_JOB_:
Please copy the records below, starting with the line containing "1192x740 pixels. At" and going on through the line containing "pos(520,119)", keeping every line whole. Multiply each coordinate in the answers by 0.45 and round to whole numbers, with halves rounding up, and leave all other text unchanged.

Stored records:

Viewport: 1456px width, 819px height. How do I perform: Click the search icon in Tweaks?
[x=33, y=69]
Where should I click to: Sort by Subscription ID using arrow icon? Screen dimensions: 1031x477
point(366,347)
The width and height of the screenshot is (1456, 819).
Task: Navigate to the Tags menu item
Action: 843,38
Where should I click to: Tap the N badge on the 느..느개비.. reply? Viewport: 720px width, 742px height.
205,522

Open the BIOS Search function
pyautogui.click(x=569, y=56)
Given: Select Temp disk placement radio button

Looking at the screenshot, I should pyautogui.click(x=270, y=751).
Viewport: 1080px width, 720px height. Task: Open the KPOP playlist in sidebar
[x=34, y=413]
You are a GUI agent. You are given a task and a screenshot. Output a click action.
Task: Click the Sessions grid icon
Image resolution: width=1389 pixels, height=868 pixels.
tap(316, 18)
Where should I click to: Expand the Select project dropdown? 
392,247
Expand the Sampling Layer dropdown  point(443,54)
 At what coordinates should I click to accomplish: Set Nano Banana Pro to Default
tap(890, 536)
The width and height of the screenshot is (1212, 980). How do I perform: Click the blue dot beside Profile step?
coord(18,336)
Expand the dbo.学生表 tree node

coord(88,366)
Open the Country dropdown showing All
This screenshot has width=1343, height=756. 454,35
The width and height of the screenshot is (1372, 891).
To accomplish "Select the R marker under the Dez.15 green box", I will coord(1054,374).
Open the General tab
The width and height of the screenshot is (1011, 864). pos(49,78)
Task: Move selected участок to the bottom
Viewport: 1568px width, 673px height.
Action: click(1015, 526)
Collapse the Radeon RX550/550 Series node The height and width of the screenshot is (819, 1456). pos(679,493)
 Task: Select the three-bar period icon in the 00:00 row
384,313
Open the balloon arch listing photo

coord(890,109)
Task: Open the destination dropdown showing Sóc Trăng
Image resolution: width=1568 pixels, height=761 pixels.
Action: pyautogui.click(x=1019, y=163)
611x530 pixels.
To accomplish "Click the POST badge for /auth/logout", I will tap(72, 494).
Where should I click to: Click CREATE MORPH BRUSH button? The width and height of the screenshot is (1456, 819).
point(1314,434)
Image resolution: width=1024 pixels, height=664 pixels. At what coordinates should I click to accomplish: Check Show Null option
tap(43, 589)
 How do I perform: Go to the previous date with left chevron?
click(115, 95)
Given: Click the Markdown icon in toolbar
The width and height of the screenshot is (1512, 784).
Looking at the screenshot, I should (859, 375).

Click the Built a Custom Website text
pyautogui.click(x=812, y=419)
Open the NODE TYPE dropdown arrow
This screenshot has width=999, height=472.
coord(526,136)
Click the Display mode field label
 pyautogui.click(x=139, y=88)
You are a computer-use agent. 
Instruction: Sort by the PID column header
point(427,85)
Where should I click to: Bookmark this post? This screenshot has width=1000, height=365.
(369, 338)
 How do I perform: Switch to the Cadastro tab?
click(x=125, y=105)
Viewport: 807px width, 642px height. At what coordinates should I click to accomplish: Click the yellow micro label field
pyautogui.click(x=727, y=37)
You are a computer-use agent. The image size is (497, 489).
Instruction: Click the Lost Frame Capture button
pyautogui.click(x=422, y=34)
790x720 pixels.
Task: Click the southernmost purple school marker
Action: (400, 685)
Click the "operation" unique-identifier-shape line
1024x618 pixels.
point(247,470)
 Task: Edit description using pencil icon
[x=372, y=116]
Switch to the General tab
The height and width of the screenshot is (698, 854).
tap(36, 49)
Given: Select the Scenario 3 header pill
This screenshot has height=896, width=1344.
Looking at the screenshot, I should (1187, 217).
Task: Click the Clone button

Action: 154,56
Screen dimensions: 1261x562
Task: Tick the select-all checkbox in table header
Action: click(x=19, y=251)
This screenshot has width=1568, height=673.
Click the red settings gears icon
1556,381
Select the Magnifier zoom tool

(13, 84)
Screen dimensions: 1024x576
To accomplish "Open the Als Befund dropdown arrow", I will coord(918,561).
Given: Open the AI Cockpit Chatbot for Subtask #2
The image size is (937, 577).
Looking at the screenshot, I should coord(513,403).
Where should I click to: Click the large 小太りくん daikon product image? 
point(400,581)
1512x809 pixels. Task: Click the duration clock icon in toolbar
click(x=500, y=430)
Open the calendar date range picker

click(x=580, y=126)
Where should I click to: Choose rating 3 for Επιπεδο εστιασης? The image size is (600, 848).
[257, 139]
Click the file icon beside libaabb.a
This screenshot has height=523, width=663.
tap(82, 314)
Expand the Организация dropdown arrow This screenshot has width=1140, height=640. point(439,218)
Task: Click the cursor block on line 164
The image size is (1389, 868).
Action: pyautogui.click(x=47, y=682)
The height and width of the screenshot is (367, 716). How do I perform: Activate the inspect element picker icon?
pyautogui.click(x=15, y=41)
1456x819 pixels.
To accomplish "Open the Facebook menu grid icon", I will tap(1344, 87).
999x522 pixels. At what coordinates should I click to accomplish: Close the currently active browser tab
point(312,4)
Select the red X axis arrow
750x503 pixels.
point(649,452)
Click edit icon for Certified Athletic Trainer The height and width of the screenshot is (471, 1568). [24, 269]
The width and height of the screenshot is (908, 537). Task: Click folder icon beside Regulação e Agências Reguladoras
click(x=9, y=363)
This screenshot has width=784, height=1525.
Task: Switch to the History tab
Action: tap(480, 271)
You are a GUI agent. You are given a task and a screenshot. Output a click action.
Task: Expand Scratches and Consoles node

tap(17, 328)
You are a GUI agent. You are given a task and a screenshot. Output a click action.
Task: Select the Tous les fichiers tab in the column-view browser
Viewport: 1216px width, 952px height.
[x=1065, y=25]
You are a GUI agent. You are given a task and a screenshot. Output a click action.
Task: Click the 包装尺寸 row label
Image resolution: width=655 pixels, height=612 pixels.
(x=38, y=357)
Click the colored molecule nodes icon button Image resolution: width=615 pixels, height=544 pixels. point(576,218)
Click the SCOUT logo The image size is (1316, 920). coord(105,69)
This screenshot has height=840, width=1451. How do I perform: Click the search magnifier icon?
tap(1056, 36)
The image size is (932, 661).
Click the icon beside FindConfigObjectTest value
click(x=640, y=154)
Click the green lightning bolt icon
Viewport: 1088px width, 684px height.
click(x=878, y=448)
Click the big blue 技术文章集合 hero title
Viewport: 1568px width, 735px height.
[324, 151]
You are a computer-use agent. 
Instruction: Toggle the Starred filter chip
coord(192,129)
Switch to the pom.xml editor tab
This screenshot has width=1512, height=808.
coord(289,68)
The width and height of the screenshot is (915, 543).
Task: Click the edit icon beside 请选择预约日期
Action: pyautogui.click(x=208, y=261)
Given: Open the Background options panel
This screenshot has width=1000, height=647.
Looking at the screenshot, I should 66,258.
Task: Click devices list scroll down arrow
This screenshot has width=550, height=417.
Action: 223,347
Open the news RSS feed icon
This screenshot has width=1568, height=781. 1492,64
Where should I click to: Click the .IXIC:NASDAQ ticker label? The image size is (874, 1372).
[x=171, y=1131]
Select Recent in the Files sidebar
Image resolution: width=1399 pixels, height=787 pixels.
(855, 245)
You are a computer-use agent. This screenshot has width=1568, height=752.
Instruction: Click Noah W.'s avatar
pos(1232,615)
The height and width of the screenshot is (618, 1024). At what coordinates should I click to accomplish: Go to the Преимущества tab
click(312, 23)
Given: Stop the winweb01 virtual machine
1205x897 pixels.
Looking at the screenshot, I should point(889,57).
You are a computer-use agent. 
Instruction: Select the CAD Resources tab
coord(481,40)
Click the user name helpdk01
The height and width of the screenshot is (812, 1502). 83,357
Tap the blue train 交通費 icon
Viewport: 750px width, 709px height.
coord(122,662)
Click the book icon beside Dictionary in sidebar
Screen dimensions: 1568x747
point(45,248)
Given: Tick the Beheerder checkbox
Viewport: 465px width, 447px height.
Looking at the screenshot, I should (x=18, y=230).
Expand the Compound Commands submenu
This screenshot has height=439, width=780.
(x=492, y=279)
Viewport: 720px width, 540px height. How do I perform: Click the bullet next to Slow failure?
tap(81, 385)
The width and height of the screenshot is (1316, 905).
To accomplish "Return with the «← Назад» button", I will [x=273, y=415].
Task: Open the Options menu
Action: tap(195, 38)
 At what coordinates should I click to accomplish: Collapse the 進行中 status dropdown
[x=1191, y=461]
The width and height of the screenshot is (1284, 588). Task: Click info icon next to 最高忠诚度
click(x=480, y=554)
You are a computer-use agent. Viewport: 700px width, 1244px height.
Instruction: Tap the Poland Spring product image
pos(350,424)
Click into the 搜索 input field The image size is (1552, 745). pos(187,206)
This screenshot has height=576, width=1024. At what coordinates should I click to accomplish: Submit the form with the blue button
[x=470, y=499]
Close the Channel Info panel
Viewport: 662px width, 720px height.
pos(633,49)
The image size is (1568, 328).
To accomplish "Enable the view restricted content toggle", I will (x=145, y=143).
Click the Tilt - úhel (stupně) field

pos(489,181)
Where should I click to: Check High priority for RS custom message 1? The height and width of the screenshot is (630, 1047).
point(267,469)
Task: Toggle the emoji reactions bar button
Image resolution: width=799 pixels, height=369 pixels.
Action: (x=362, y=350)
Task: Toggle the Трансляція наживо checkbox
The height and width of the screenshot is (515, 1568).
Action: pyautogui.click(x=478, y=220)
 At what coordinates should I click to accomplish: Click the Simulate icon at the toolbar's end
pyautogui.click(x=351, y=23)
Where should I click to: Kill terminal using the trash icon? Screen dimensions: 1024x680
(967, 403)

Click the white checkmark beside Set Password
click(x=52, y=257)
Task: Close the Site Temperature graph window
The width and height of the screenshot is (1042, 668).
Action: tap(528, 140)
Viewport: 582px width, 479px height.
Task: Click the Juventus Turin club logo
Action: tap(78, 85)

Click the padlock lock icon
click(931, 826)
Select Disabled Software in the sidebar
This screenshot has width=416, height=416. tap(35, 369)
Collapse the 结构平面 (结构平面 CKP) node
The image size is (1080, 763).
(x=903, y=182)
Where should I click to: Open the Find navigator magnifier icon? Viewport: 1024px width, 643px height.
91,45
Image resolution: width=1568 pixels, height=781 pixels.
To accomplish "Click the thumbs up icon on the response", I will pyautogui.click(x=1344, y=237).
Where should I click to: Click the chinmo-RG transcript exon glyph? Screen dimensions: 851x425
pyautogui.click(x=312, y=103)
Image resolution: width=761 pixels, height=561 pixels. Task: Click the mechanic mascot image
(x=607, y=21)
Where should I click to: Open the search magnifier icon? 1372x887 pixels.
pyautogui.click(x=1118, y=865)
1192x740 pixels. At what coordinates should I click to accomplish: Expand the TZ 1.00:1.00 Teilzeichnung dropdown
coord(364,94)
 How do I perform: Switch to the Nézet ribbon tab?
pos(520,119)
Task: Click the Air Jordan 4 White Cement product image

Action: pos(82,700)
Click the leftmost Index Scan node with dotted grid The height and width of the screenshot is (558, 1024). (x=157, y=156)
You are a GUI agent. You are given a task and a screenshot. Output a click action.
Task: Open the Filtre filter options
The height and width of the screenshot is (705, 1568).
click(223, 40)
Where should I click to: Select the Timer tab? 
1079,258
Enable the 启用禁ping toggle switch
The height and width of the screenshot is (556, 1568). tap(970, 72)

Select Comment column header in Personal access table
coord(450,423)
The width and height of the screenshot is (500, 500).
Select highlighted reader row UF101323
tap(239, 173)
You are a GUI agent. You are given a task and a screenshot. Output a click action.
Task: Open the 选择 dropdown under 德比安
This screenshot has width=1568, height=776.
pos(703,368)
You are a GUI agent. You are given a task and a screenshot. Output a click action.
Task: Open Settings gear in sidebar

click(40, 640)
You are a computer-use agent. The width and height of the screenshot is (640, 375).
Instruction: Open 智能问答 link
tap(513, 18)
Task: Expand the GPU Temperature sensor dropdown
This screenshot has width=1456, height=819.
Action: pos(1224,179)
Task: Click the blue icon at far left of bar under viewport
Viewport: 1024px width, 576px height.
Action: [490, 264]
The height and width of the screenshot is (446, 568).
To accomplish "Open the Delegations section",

_REPLY TO THE TASK_:
1192x740 pixels. At what coordinates should I click to accomplish: Expand the TZ 1.00:1.00 Teilzeichnung dropdown
coord(164,42)
 How do I perform: Switch to the Nézet ribbon tab?
pos(234,54)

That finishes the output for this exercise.